The equatorial radius is larger because the spinning motion of the planet (centripetal force) causes mass to move to the equator and away from the poles. While this is a simple equation, it is actually not easy to get accurate measurements of the equatorial and polar radii of a planetary object. However, the flattening can be determined by measuring the gravitational potential field, which will mimic the oblate shape of the planet, through the orbit of satellites or an orbiter. The orbit will be perturbed by the non-spherical potential field, and these perturbations can be related to the actual shape of the gravitational potential.

The shape of the gravitational potential field is usually expressed in terms of functions called spherical harmonics. Think of these as sines and cosines, but instead of depending on just one angle, they depend on both longitude and latitude. It is possible to use an infinite sum of sines and cosines, of varying frequency and amplitude, to represent any other function that depends on just one variable. Likewise, it is possible to represent any 3D field in spherical coordinates using an infinite sum of spherical harmonics. It turns out that if you do this, the amplitude of the third term in the sum is directly related to the flattened (oblate) shape of an object. This term, called the ellipticity coefficient, is usually given the symbol, $$J_2$$, and depends on two of the moments of inertia of the object,

$J_2 = \frac{C-A}{Ma^2}$

Therefore, by measuring the orbits of satellite, we can get a first-order estimate of the flattening by just keeping two terms from the spherical harmonic representation of the gravity field,

$f_{hyd}\approx\frac{3}{2}J_2+\frac{1}{2}\frac{a^3\omega^2}{2GM} \label{fhyd}$

However, remember that we are trying to determine the internal layering structure of a planet, so we are interested in the moment of inertia $$\frac{C}{Ma^2}$$, but the ellipticity depends on two moments, $$C$$ and $$A$$. Therefore, planetary scientists came up with another, approximate, way to express the flattening that only depends on $$\frac{C}{Ma^2}$$. You know it is not easy to come up with the approximation by the fact that this equation has a name, the Darwin-Radau Approximation (not the Darwin of survival of the fittest).

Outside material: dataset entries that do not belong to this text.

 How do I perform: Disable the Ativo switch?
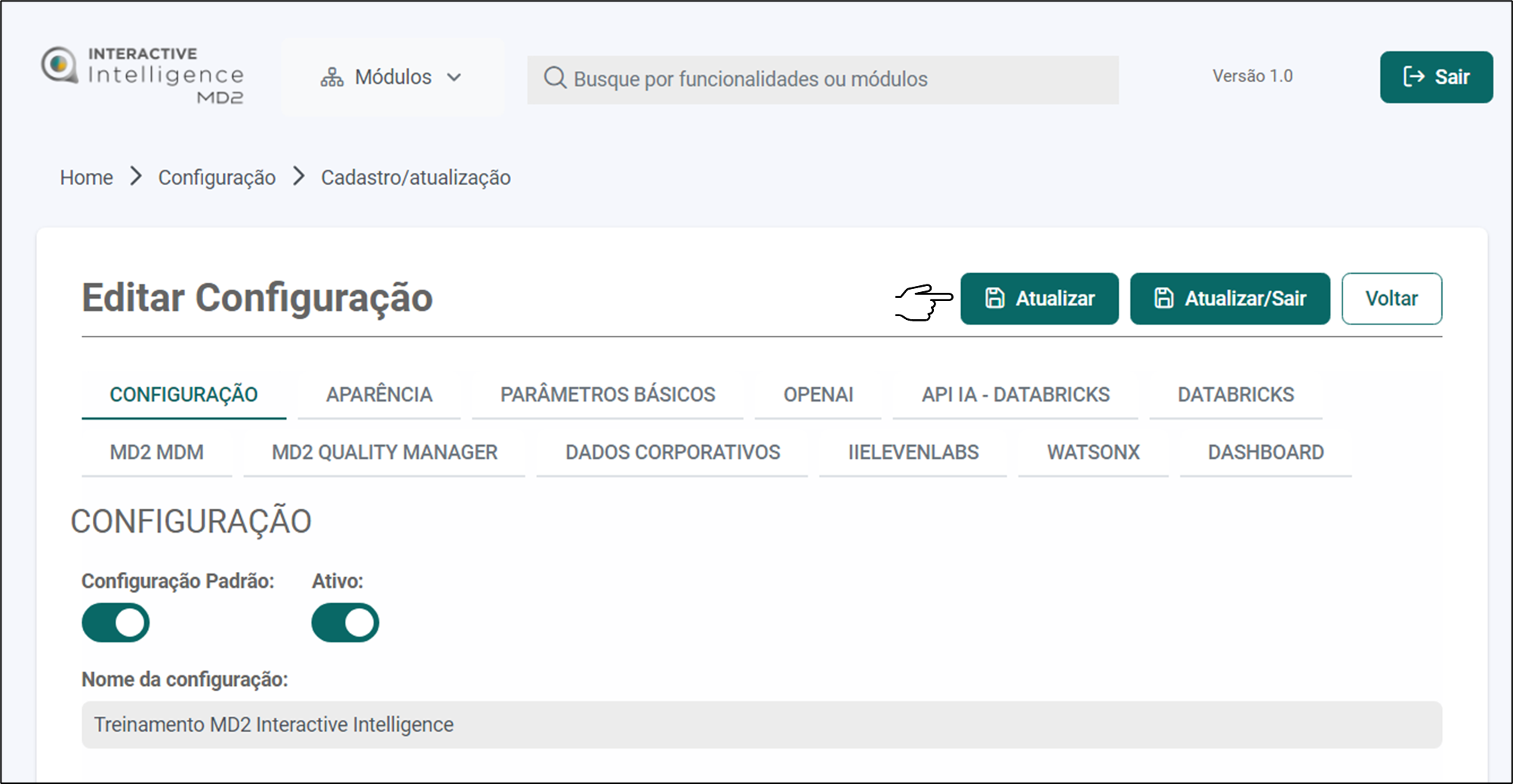pos(345,623)
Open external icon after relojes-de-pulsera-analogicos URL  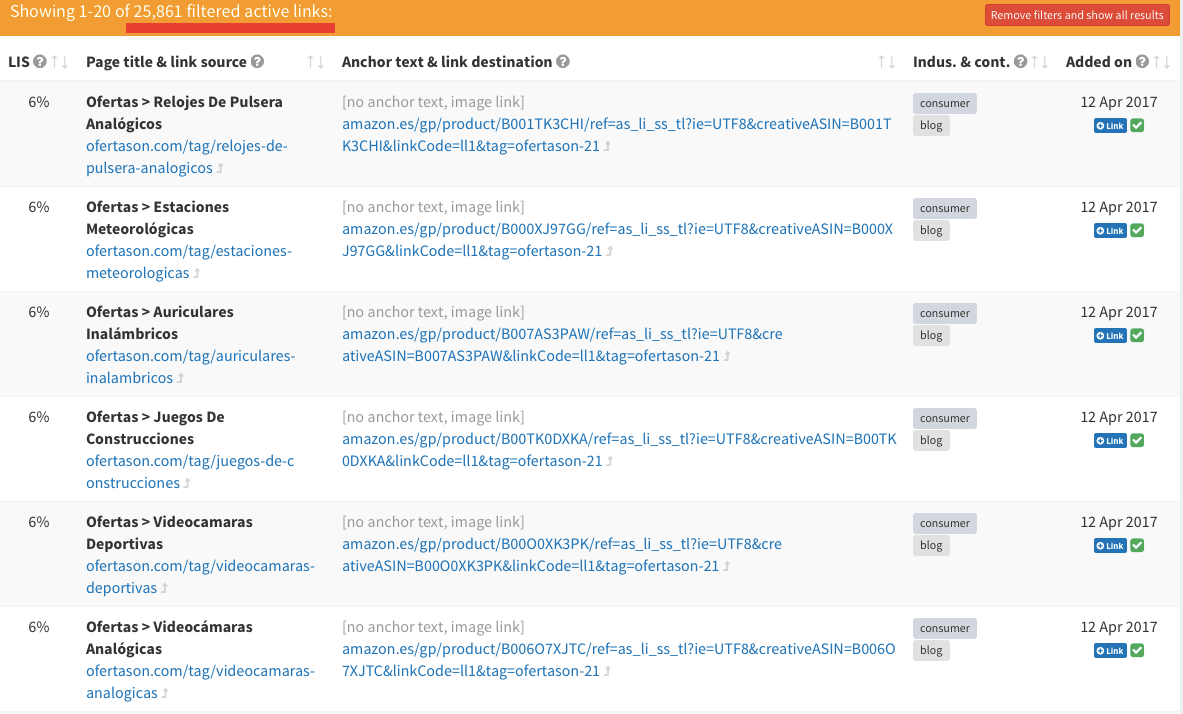pos(220,169)
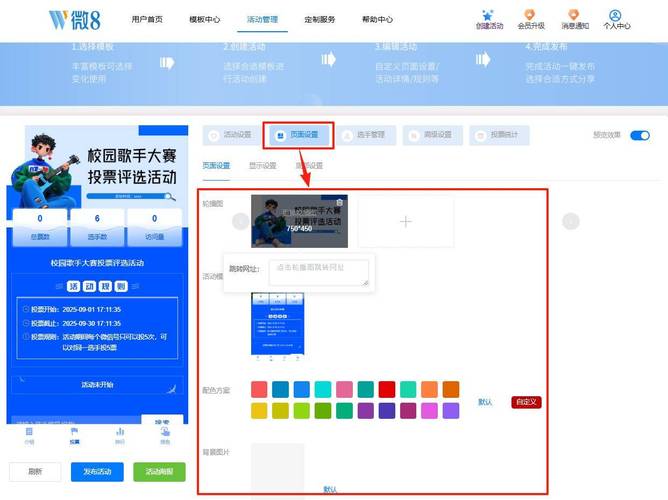Open 消息通知 notification icon
This screenshot has width=668, height=500.
coord(574,15)
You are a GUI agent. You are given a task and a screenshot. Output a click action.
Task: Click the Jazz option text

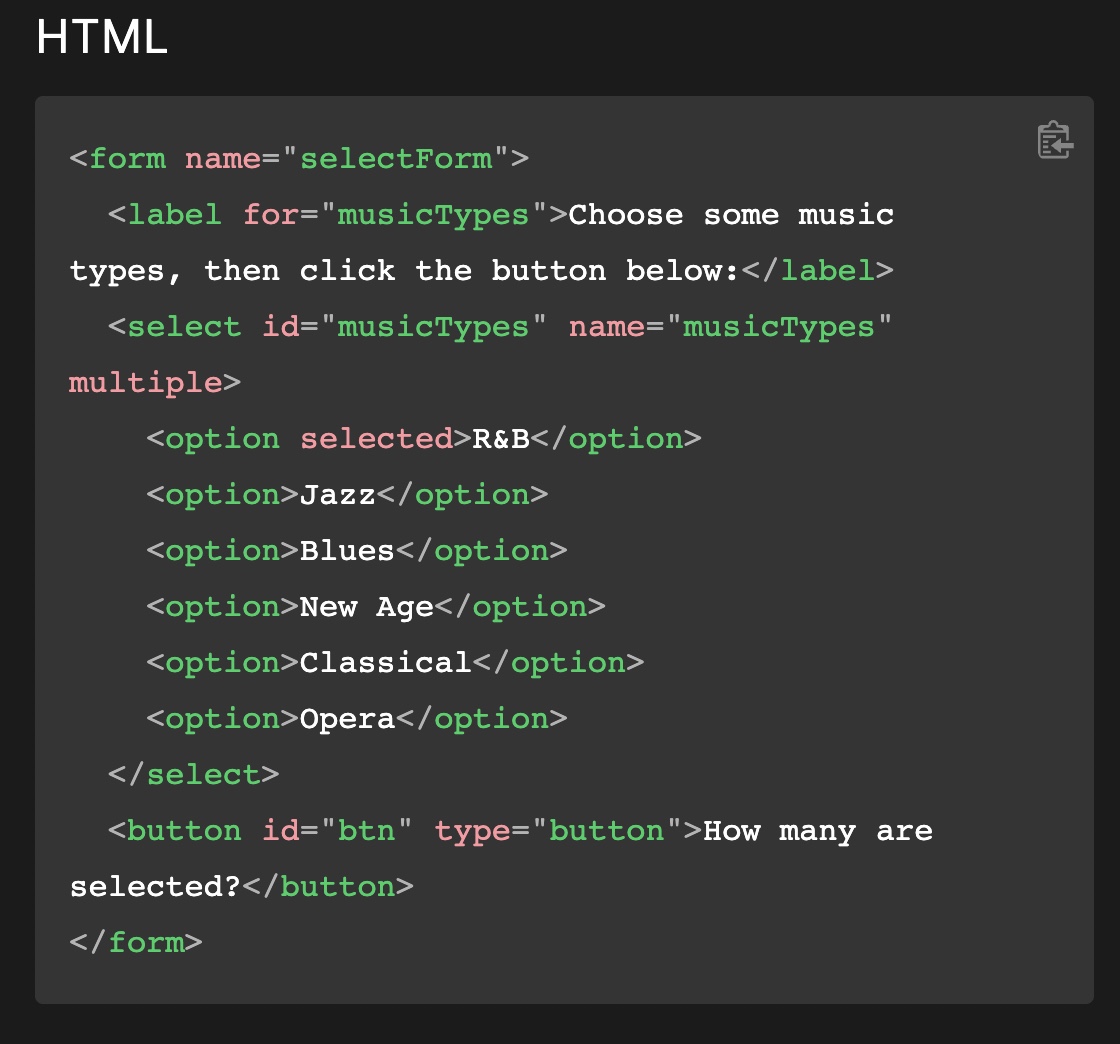point(337,495)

• The Darwin-Radau Approximation provides a second approximate expression for the hydrostatic flattening,

$f_{hyd} \approx \frac{\frac{5}{2}\frac{a^3\omega^2}{GM}}{1+\frac{25}{4}\left(1-\frac{3}{2}\frac{C}{Ma^2}\right)^2}$

In this equation, everything can be measured/observed, including $$f_{hyd}$$ from equation \ref{fhyd}, which means that the equation can be used to solve for the moment of inertia factor $$\frac{C}{Ma^2}$$,

$\frac{C}{Ma^2} \approx \frac{2}{3}\left(1-\sqrt{\frac{2}{5}\frac{\frac{a^3\omega^2}{GM}}{f_{hyd}}-\frac{4}{25}}\right)$

Using this equation, with observations of the planetary mass, the equatorial radius and $$f_{hyd}$$ from the gravitational potential field, the moment of inertia factor of the planet can be determined. With this information, simple models of the the two layered structure can be made that also match the total mass of the planet. It is usually necessary to also have some educated guesses as to the expected average density of the mantle and the core.